Tony’s unilateral decision to protect his cousin has not been a popular one. While the guys await Tony’s arrival at a birthday dinner for Ray Curto (who continues to pass information to the FBI) they grouse openly about the current state of affairs. Christopher has been forced into hiding because Phil will kill him if he can’t have Blundetto. Another concern is the financial difficulty an unappeased Johnny Sack could create for all of them. Cutting to the heart of the matter, Vito Spatafore sums up the prevailing opinion: “I’m willing to die for a good cause. This is bullshit.”
But when Tony shows up he makes his position clear. Because Phil intends not just to execute Tony B, but to torture him, Tony S. will not hand him over. “I’m offering him the same protection I would offer to any of you under similar circumstances,” he says. “We’re a family,” Tony reminds them, which means protecting your own. Silvio, however, sees things differently and when he and Tony are alone, he speaks his mind. “It’s about you don’t want to eat shit from Johnny,” he says, adding, “There’s seven deadly sins and yours is pride.”

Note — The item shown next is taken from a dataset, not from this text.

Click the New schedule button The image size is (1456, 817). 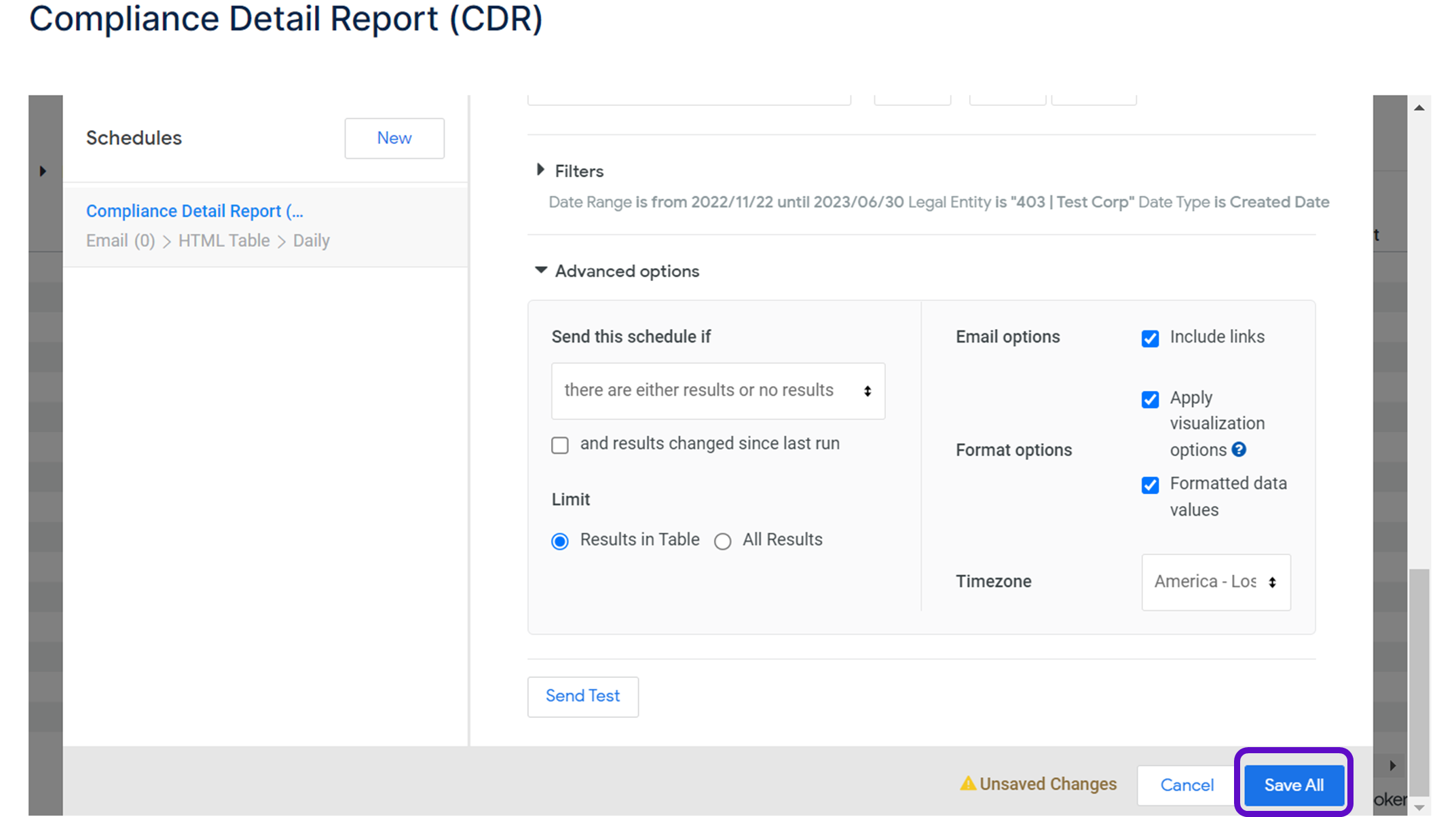click(394, 138)
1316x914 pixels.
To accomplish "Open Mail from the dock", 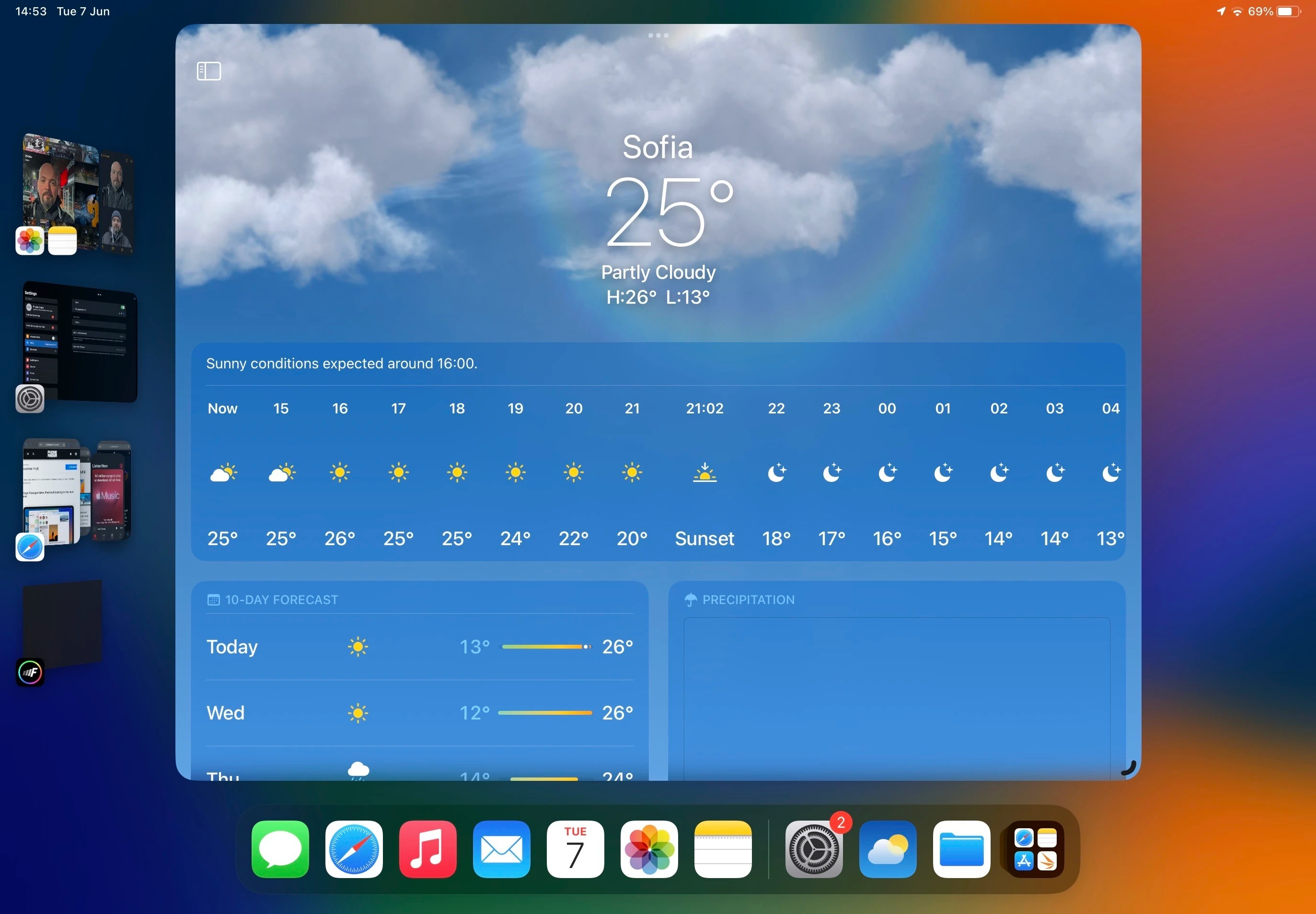I will [501, 849].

The consequences are soon apparent. Accosting Benny Fazio in the parking lot of Crazy Horse one night, Phil demands to know where Blundetto is. When Benny claims ignorance, Phil beats him with his cane, fracturing his skull. After visiting the unconscious Benny at the hospital, Tony’s resolve begins to waver. He asks Junior’s advice, but his increasingly confused uncle is preoccupied with his own situation; his attorney suffered a stroke, causing a postponement of his retrial. But later, in a contentious session with Dr. Melfi, Tony is reminded of something pertinent, that all his feelings for Tony B. stem from guilt.

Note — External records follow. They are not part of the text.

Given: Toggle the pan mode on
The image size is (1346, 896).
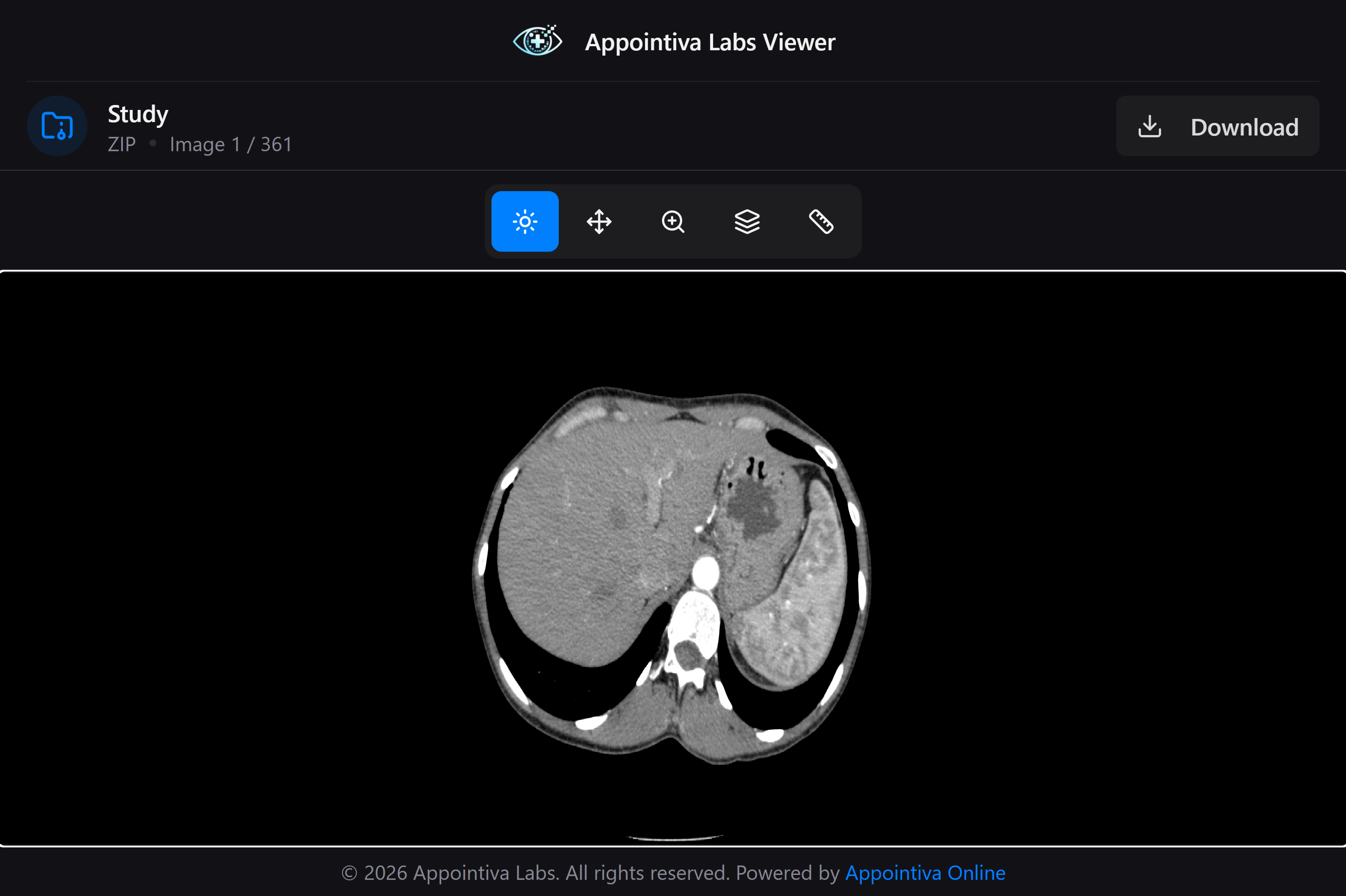Looking at the screenshot, I should [599, 222].
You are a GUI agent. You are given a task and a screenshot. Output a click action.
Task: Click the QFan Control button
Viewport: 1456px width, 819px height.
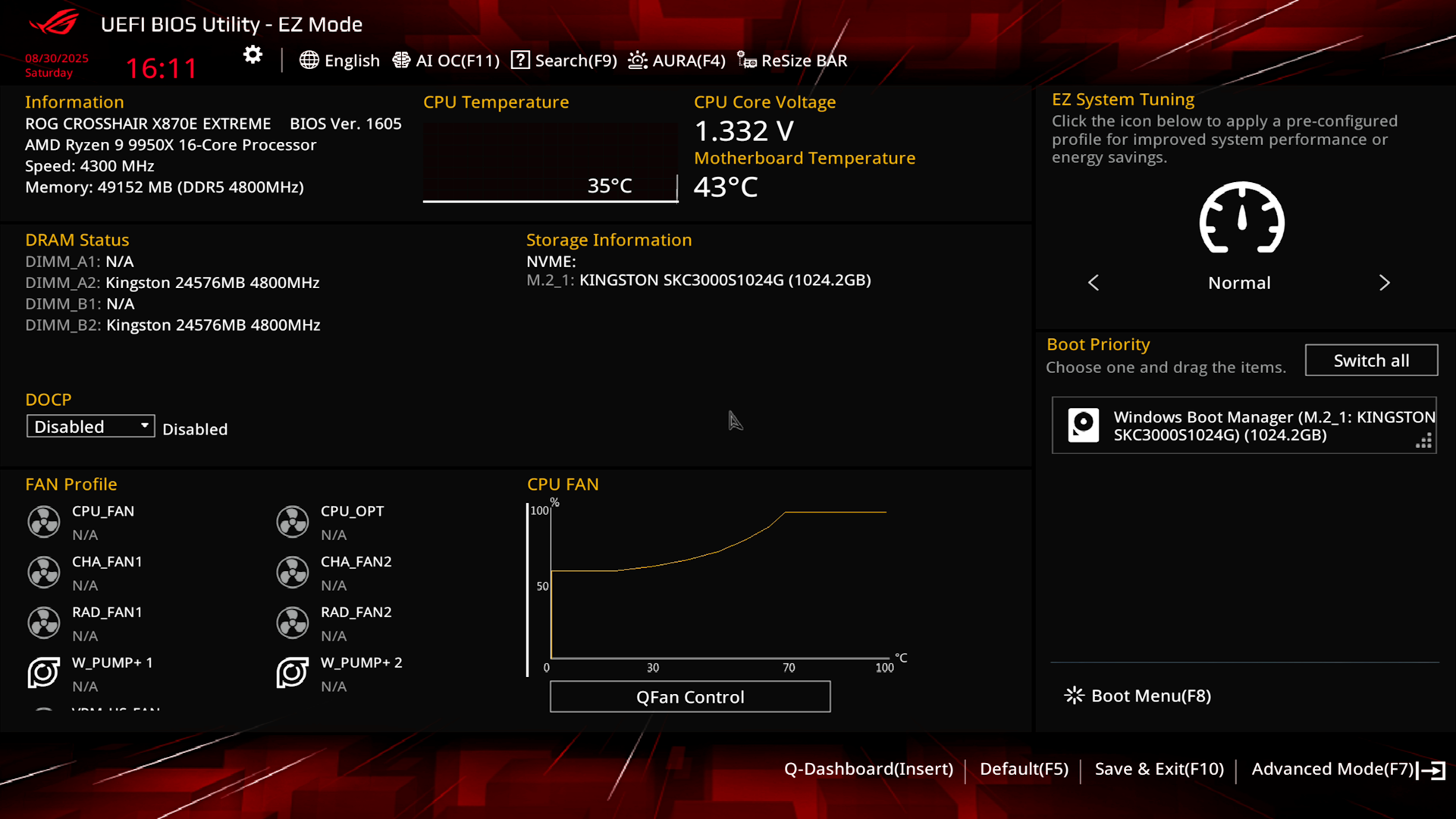tap(689, 696)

Meanwhile, Tony B. is still at Uncle Pat’s farmhouse, awaiting a message from Tony S. Soon it comes: as he steps onto the porch carrying groceries, Tony S. emerges from around a corner and fires a single twelve-gauge shotgun cartridge into his cousin’s forehead. Afterward Tony goes to Christopher’s motel room. “You need to go up to the farm and pick up your cousin,” Tony tells him softly. “He should be buried. It should be you that does it.”
Then Tony goes home, where Carmela is devastated over news that Adriana and Christopher have broken up and A.J. has embarked on a new business venture. He and a friend threw a party, charging admission and clearing a profit of six hundred dollars. Carmela tells Tony that A.J. once expressed interest in studying to be an event planner. Although he’s uncertain what that is, Tony is glad to see his son excited about something.
The next morning, Tony goes to Johnny Sack’s house to finally settle their differences. As they stand in his snow-covered backyard, Johnny informs Tony that Phil remains angry, but Tony has had enough. “Whatever his legitimate sorrow, he’s got a price,” Tony tells Johnny, “…meet his price and that’s it.” Johnny closes his eyes and exhales, then agrees. The two bosses embrace, restoring peace between the families – just in time for FBI agents to arrive. Johnny is chased down and arrested, but Tony escapes through the woods. A safe distance away, he phones his lawyer, Neil Mink, who tells him not to worry, it was a Brooklyn sting operation and Tony wasn’t named on the warrant. “Be of good cheer,” Neil advises. Then Tony hangs up and continues his long walk home.